We can see a number of Data Class benefits based on the information we have thus far:

  1. Improved code legibility through more concise, declarative class format
  2. Fast, automatic setup or teardown of “dunder” (Double Underscore) methods
    1. Initialization: saves the values you give the class when you instantiate it
    2. Representation: what you use to print a string description of the class and its attributes
    3. Equal To Comparison
    4. Not Equal To Comparison
    5. Less Than Comparison
    6. Less Than or Equal To Comparison
    7. Greater Than Comparison
    8. Greater Than or Equal To Comparison
    9. Frozen (immutable): what allows you to set and get attributes. With a “frozen” class, attributes can only be given initial values. Those values cannot be set again after initialization.
  3. Quick, automated filtering of attributes included in string representation. This deserves its own bullet point from a maintainability perspective. As you declare attributes/fields for the class, you can quickly specify whether it should be included when you print class details. While this doesn’t offer any significant security benefit, it does help you reduce visual clutter without sacrificing your ability to save or process data.
  4. Type hinting and annotations help you and your IDE track what methods and properties apply to your variables even as you start to add layers of abstraction.

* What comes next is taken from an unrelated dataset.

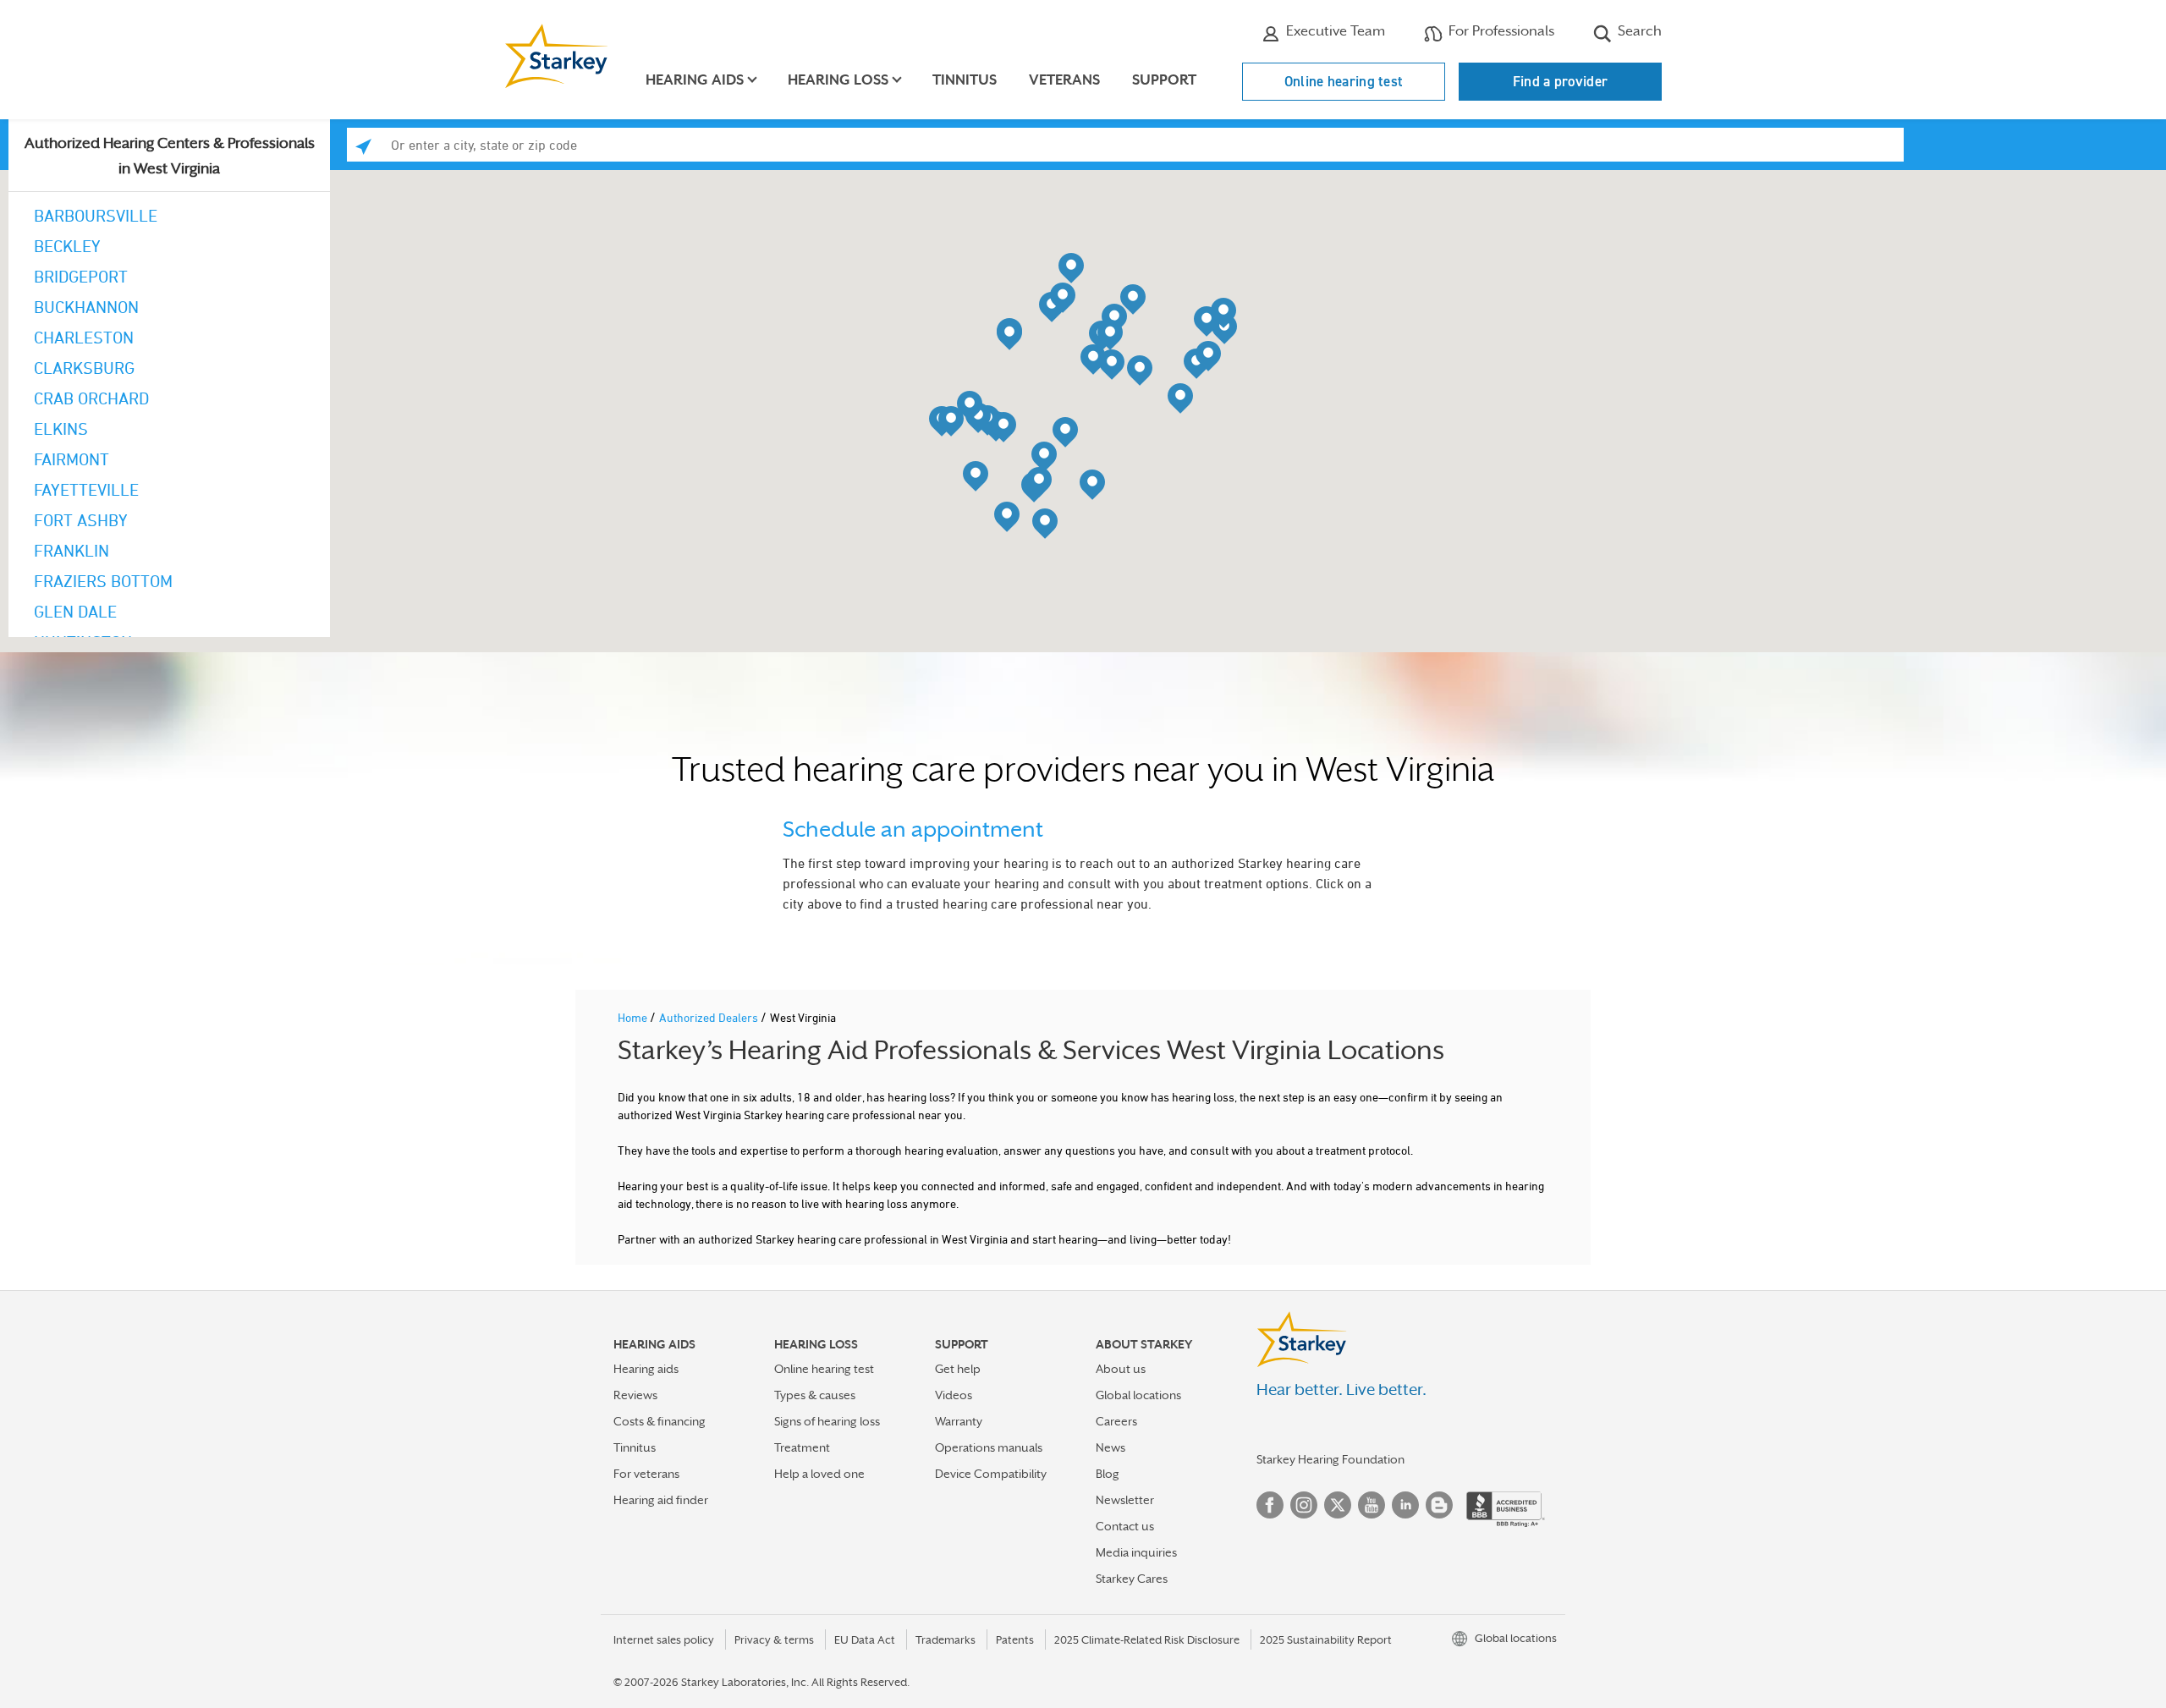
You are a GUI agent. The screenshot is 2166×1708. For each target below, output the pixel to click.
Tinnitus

This is especially helpful if you’re human like the rest of us and use code autocompletion.
  5. Standard, concise way of printing a class and its attributes using the print statement:
    print some_variable

Data Class Caveats

Per PEP 557, Data Classes are not meant to be a full replacement of any other Python library. Furthermore, the PEP article states that Data Classes are not appropriate where:

  • API compatibility with tuples or dicts is required.
  • Type validation beyond that provided by PEP 484 and 526 is required, or value validation or conversion is required.

Conclusion

Python Data Classes combine existing Python features into a concise, declarative syntax in order to bring users an improved experience when managing classes used primarily for data storage. One of the key benefits of Python Data Classes is that you can quickly print string representations of classes and their attributes. Because of LogicMonitor’s powerful extensibility, you can leverage Python Data Classes among all the other newest Python features in your monitoring and portal administration.